- [Exercise objective] Reproduce exactly the lines of the listing from the one containing "Privacy Policy (98, 2439)" to its final line, both included.

- [Given records]
* * * * * * *
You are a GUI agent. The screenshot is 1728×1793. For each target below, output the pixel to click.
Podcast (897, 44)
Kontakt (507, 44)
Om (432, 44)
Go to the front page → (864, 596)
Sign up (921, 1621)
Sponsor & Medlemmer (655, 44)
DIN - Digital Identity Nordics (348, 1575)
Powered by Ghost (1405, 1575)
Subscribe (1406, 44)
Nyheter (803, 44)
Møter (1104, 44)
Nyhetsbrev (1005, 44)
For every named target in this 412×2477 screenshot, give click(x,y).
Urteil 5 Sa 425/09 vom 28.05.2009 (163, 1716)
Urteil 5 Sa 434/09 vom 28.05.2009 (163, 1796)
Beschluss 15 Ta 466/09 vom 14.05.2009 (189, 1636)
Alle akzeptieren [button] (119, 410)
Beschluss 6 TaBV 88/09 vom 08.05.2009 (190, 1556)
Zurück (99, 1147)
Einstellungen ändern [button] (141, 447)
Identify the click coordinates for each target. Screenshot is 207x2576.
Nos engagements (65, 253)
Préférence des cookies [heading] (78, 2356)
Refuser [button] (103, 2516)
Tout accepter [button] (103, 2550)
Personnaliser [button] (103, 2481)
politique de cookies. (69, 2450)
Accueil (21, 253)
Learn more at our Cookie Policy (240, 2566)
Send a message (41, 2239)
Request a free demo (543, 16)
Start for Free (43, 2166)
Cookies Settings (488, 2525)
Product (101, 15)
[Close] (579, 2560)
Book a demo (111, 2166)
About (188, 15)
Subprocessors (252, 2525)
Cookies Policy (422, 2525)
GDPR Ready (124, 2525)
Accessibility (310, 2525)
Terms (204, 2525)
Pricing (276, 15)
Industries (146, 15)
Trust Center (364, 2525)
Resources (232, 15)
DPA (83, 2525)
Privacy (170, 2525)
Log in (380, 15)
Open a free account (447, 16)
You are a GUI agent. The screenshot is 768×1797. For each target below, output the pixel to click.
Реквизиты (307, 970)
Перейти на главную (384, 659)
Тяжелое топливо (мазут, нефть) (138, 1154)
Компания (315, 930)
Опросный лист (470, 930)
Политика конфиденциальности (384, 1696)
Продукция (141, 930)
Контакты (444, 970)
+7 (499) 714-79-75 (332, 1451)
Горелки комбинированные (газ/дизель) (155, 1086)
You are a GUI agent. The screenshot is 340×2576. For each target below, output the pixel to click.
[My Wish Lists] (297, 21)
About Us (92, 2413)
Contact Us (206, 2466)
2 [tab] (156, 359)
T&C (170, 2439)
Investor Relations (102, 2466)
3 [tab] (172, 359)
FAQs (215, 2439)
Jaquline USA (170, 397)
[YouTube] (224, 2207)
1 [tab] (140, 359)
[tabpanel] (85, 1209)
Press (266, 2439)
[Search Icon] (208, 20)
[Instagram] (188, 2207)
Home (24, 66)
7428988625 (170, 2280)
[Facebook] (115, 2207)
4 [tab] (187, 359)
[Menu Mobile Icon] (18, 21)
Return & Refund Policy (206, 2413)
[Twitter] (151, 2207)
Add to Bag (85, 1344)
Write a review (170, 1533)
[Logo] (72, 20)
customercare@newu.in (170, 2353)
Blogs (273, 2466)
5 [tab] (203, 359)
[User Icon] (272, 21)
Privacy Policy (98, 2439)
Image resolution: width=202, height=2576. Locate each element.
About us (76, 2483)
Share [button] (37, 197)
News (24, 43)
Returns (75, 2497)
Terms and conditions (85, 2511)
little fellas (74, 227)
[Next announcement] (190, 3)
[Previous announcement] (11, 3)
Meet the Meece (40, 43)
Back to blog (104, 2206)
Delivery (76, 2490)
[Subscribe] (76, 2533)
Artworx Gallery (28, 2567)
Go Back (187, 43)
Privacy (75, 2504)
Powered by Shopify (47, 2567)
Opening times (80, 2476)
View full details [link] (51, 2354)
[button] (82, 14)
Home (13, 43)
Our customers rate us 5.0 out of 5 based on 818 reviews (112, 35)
* * * * * * *
- [Written solution]
Privacy Policy (98, 2439)
Image resolution: width=202, height=2576. Locate each element.
About us (76, 2483)
Share [button] (37, 197)
News (24, 43)
Returns (75, 2497)
Terms and conditions (85, 2511)
little fellas (74, 227)
[Next announcement] (190, 3)
[Previous announcement] (11, 3)
Meet the Meece (40, 43)
Back to blog (104, 2206)
Delivery (76, 2490)
[Subscribe] (76, 2533)
Artworx Gallery (28, 2567)
Go Back (187, 43)
Privacy (75, 2504)
Powered by Shopify (47, 2567)
Opening times (80, 2476)
View full details [link] (51, 2354)
[button] (82, 14)
Home (13, 43)
Our customers rate us 5.0 out of 5 based on 818 reviews (112, 35)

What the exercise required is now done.